Our findings significantly advance the understanding and prediction of soil infiltration rates within sponge cities. Notably, our results underscore the critical importance of integrating considerations related to return periods and time-to-peak coefficients into infiltration analyses and the planning of infiltration-based facilities. We strongly recommend the implementation of porous pavements alongside impervious surfaces to facilitate the infiltration of runoff. It is imperative to recognize the diverse infiltration patterns that manifest under different storm scenarios, as they should inform the adaptive design, planning, and management of porous pavements. The effectiveness of these systems is substantially influenced by the characteristics of the rainfall events they encounter. Therefore, optimizing porous pavement locations and properties should be tailored to the local rainfall characteristics. Furthermore, it is worth noting that porous pavements exhibit enhanced performance when dealing with rainfall events characterized by larger time-to-peak coefficients. Consequently, retention-based solutions should be emphasized as an alternative strategy to mitigate the impacts of such rainfall events.
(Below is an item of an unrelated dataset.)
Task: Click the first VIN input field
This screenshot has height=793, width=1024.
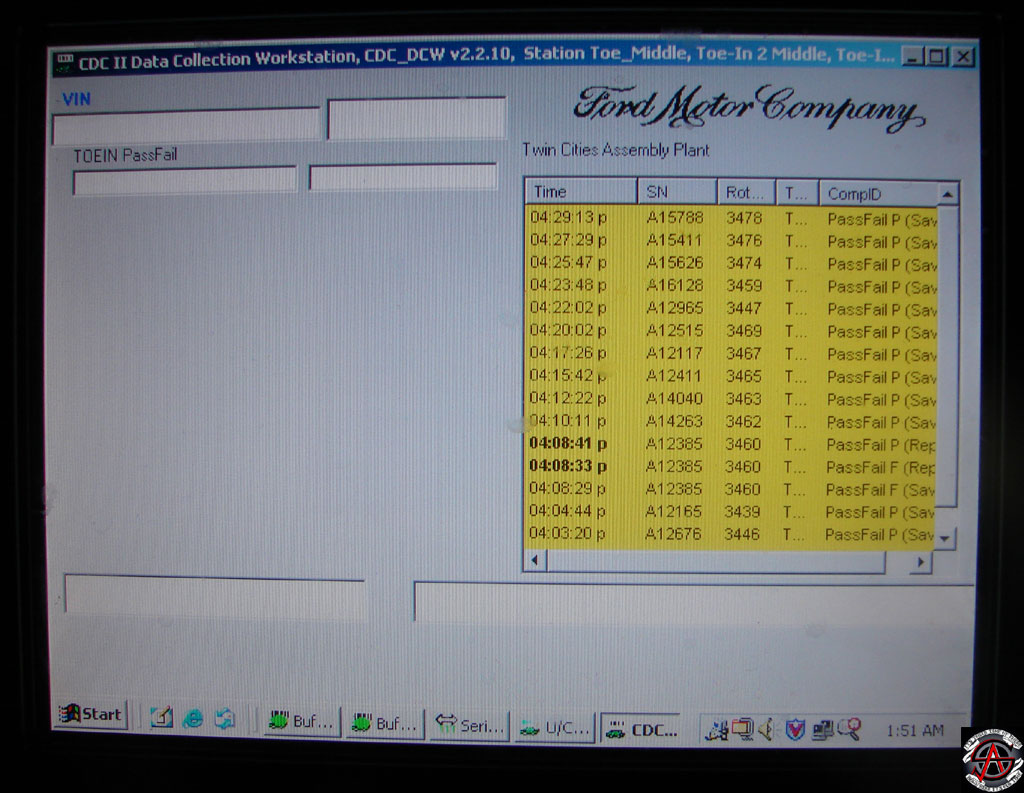Action: [x=186, y=126]
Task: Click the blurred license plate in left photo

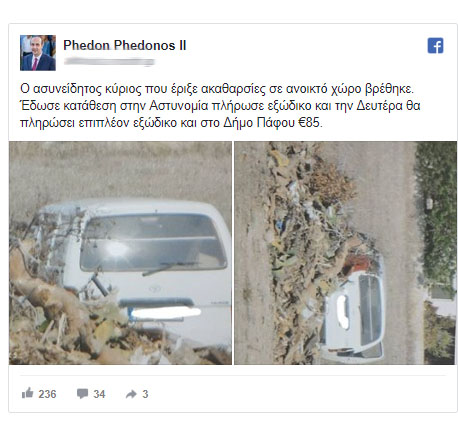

Nonetheless, it is crucial to recognize the limitations of our study. Specifically, despite its widespread application, the Horton model does not account for the effect of cumulative water layer depth on infiltration intensity, a consideration addressed by the Green–Ampt model. Additional advances are required for greater applicability, especially facilitating continuous simulations that include ponding and non-ponding conditions. Also, we advocate examining the dynamic connections between soil properties, storm events, runoff dynamics, and the effect of vegetation coverage in light of future research priorities. Furthermore, invaluable would be an investigation of the Hortonian overland flow mechanism and extensive field measurements to investigate the spatiotemporal heterogeneity of infiltration capacity and intensity across the catchment. These future attempts are anticipated to yield a thorough understanding of infiltration mechanisms, enabling the design of sustainable urban infrastructure that effectively manages stormwater, reduces flood risks, and encourages water conservation.